# Start of Information given

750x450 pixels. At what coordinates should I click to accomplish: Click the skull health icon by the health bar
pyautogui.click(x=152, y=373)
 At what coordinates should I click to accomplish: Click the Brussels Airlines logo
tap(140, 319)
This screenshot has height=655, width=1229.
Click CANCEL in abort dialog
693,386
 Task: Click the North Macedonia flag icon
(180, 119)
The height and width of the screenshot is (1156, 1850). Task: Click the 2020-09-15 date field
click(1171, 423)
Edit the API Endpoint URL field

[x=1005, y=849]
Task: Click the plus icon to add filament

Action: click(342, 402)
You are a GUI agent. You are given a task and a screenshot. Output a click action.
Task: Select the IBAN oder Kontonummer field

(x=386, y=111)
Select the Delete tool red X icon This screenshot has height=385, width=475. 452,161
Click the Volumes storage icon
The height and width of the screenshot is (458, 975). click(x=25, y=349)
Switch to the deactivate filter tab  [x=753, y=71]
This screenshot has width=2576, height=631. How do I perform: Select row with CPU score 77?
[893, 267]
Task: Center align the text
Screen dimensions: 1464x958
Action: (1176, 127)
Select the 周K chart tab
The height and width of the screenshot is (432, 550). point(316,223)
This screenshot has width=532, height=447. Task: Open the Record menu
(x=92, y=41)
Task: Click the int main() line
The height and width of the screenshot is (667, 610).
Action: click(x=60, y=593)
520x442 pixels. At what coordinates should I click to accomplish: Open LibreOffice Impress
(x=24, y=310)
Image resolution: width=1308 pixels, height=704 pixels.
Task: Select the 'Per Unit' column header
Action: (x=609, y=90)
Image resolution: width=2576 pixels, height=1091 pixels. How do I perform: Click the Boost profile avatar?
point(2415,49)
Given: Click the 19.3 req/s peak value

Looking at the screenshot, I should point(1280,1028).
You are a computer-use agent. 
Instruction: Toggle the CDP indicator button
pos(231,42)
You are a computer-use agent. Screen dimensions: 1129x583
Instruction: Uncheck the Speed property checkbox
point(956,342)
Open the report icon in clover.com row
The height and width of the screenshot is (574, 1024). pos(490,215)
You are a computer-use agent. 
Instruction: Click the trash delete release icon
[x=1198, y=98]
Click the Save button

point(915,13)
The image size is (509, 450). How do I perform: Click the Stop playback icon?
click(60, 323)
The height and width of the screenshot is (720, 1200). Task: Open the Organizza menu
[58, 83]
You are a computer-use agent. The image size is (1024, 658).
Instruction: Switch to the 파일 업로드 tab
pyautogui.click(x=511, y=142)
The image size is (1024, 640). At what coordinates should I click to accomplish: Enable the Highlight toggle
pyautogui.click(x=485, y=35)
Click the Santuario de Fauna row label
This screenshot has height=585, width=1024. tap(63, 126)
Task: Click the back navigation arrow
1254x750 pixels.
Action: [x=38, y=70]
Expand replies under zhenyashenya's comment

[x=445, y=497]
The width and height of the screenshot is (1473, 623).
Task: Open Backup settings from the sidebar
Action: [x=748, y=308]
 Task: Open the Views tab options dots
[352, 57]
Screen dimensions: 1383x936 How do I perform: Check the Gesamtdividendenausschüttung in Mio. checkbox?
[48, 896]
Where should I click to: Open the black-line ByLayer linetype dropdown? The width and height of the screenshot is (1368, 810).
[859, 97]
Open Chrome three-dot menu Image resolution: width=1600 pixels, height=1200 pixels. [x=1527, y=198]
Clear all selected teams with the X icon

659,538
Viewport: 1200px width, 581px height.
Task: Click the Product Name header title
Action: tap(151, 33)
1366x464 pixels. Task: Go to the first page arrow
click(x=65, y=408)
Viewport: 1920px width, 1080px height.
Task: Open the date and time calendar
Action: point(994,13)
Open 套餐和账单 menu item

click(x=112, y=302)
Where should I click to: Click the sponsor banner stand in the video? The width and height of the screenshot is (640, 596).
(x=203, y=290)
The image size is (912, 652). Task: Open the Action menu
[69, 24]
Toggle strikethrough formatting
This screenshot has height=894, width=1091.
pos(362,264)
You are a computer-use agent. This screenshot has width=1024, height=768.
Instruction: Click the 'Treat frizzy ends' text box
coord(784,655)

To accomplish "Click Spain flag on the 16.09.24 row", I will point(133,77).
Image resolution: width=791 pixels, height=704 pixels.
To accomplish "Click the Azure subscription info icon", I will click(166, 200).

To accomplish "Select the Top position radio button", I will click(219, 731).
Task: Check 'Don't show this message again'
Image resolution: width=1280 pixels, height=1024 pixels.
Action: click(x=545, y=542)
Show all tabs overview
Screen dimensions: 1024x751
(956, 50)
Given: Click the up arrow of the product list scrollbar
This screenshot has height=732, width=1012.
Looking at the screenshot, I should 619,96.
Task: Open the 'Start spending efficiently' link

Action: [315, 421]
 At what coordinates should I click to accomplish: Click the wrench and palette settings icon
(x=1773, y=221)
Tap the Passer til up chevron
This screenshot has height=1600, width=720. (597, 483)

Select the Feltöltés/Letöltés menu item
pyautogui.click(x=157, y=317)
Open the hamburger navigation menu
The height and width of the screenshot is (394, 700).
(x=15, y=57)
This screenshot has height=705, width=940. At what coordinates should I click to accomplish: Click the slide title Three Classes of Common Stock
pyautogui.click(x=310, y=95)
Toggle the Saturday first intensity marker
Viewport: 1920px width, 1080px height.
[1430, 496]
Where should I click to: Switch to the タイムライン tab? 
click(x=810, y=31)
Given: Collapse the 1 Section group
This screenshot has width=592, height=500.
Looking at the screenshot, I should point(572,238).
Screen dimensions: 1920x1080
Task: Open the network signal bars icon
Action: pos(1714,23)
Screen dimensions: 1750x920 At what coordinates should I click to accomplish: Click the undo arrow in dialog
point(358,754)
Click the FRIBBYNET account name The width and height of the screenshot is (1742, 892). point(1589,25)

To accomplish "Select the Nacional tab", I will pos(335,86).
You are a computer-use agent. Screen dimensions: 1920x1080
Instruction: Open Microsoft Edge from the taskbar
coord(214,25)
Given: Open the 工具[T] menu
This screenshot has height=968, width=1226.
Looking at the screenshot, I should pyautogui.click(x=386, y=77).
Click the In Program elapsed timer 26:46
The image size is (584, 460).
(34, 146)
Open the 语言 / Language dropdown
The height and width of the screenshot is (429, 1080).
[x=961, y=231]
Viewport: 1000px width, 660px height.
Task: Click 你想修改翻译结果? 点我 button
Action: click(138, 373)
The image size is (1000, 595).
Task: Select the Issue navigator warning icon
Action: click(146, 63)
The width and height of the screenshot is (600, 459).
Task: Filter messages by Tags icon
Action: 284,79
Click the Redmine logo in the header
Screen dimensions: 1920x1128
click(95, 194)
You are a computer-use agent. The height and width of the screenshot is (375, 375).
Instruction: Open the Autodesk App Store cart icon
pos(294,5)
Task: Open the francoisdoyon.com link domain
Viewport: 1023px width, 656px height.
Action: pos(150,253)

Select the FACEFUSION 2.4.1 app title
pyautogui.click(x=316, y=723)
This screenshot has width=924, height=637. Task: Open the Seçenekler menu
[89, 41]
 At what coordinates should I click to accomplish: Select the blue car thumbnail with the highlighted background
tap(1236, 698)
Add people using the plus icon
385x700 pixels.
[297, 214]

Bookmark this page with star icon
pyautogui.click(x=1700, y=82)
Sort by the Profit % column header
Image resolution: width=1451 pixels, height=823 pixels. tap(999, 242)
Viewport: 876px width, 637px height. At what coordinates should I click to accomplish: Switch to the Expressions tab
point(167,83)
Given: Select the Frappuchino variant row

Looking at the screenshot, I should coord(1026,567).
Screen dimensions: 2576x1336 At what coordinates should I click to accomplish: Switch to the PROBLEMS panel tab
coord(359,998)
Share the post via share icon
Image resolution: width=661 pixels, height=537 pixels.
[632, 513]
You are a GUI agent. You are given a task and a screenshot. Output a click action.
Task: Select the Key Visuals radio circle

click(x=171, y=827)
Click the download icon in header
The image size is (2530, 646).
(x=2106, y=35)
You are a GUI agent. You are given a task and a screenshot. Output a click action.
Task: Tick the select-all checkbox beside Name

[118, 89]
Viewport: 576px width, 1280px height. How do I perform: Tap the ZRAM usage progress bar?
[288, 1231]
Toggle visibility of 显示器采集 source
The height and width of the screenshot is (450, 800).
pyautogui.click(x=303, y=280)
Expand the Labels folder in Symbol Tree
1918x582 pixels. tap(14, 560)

# End of Information given

=== What is being asked ===
Count the lines in the items above that contain the word "link", and reply with the number alone.

=== Completed task ===
2